One of my favorite all-time singers, John Charles Thomas, sang popular songs. "Home on the Range" was written for him. I think that's still out there, and we have lost touch with that skill. Lines have been drawn between all the disciplines. I'd like to break them down a bit, so that people realize that high art is high art because it's high quality. I wanted to find songs that were being written mostly by people who are alive, and are writing beautiful texts that communicate messages to people now, such as the songs of John Bucchino and Joe Thalken and Gene Scheer. These are substantial and really well crafted songs.

I also find that when I perform music by modern composers, it actually records better, because they would imagine recording them as they composed. Music by Mozart and big symphonies that were written by composers who had no idea that recordings would be possible don't always suit the recording venue.

So this was what was in my mind when I proposed the project to Sony. They said it was hard, because there weren't really categories for it. It's not crossover, and it's not really an art song. But I said that it's something that people would need and enjoy, and they agreed. So we came up with Just Before Sunrise.

Does that answer your question? If I get off track, feel free to just say 'Stop. Go back.'

JVS: We're fine. If I need to stop you, I will.

Christine Brewer just gave a recital in San Francisco. She ended with some songs that Kirsten Flagstad used to sing in the '30s. To me, they were very forgettable period songs that no one but Flagstad sang.

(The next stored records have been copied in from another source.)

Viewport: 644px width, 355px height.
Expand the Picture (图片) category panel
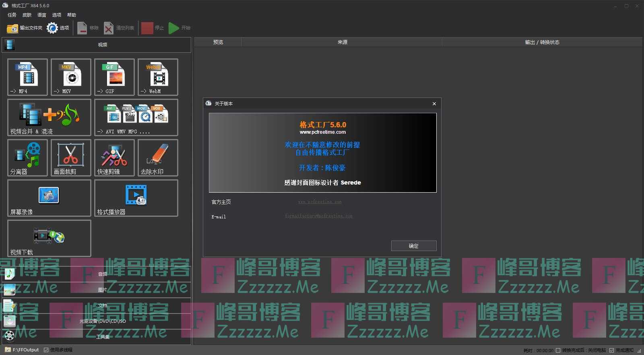coord(102,290)
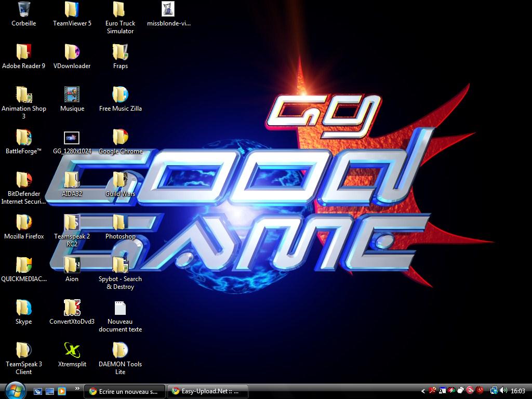Select the Fraps desktop icon

click(x=120, y=52)
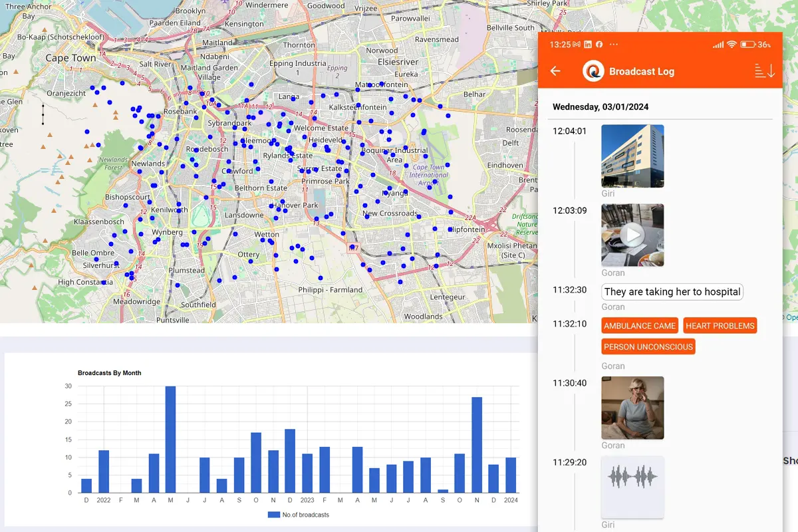Click the Wi-Fi icon in phone status bar
Viewport: 798px width, 532px height.
point(732,45)
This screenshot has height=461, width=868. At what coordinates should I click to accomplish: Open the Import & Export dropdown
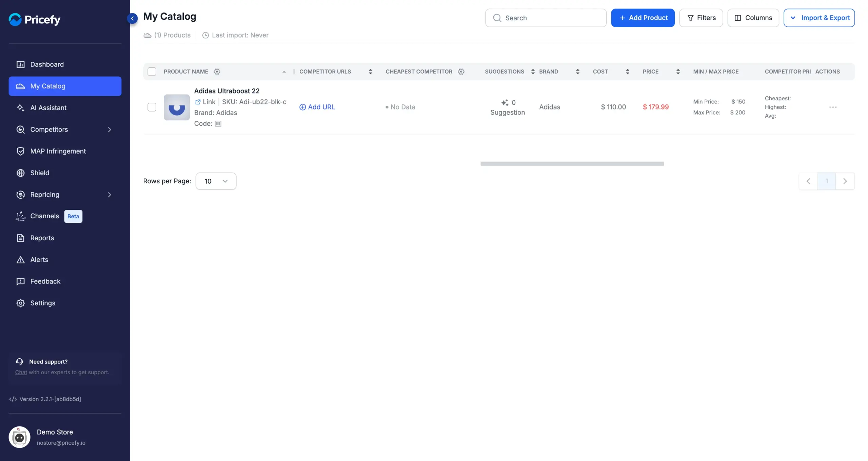(819, 18)
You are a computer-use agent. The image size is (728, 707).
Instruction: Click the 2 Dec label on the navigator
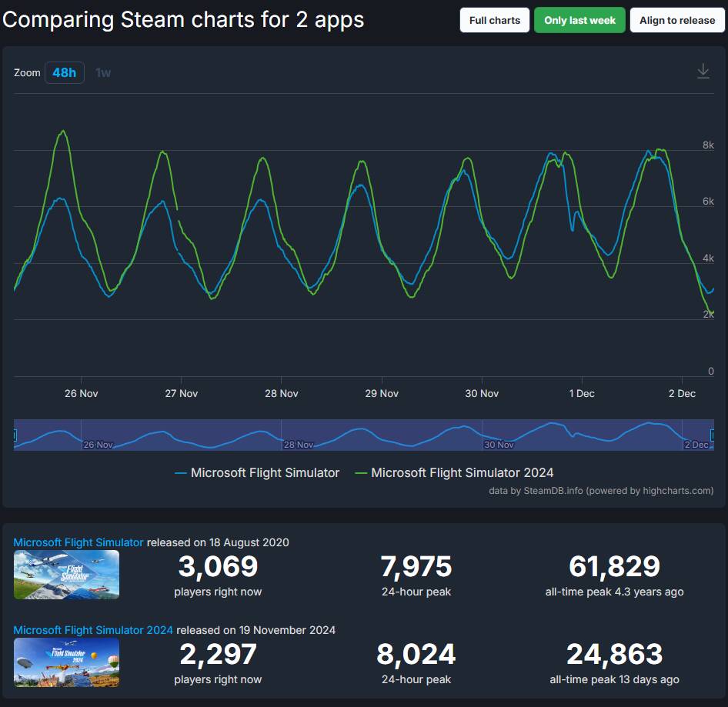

I don't know why Brewer even sang them, other other than to follow in her fellow Wagnerian's footsteps.. The person I think of who could do both classical and popular well was Eileen Farrell. Her LPs, I've Got a Right to Sing the Blues, are classics, and her late pop renditions on Reference Recordings and with Bernstein are absolute gems

NG: With singers, I think it has a lot to do with the technical ability to sing different ranges and make words that are understandable. Musically speaking, that singer has to have a real desire to communicate with words and love texts. When you do, it makes songs come alive.